James Gelfand, a senior vice president for the ERISA Industry Committee, a trade group that works with large employers on health benefits, said he thought the return of lifetime limits was extremely unlikely, even if the American Health Care Act became law. He spoke with some members in April about the issue. “That was an eye roll,” he said.

Changes are most likely among employers with fewer workers, or those that tend to pay hourly wages. Those were the types of businesses least likely to offer comprehensive coverage in the years before the Affordable Care Act. The Mercer study found that about 22 percent of wholesale and retail companies offered their workers so-called “mini-med” insurance plans, made illegal by Obamacare, with sharply limited medical benefits.
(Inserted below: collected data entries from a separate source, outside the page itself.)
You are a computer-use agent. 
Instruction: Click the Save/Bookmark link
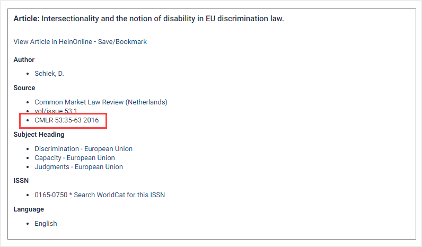pyautogui.click(x=122, y=42)
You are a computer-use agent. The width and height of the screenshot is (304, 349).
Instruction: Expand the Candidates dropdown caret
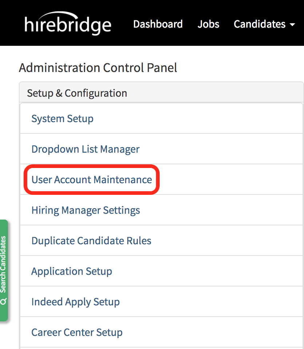coord(292,25)
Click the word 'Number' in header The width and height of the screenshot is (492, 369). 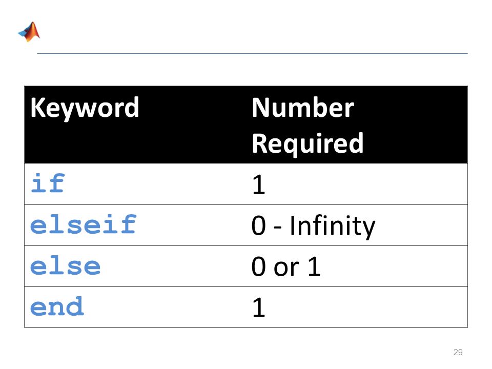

The Republican bill would not allow employers to charge higher insurance prices to those with pre-existing health conditions. That practice was barred by the Health Insurance Portability and Accountability Act in 1996, and was not changed by the Affordable Care Act. Some people who buy their own insurance might face a return of such health-based pricing under the Republican bill.

The bill would also ease a current pressure on employers to lower the cost of their health plans. Enactment of the so-called Cadillac tax on expensive insurance plans will be postponed until 2026 under the American Health Care Act.

Even if the law changes, coverage by most large employers is likely to remain widespread and robust, particularly if a strong economy prompts them to compete to attract workers. But even in past downturns, health benefits have proved tricky to take away. In the years before the Affordable Care Act, employers had no requirement to offer coverage and few rules about what benefits they should include. Still, in those years, generous employer coverage was the norm for large companies. “It’s not likely they would abandon that approach in a post-A.C.A. environment,” said Tracy Watts, the United States health reform leader at Mercer.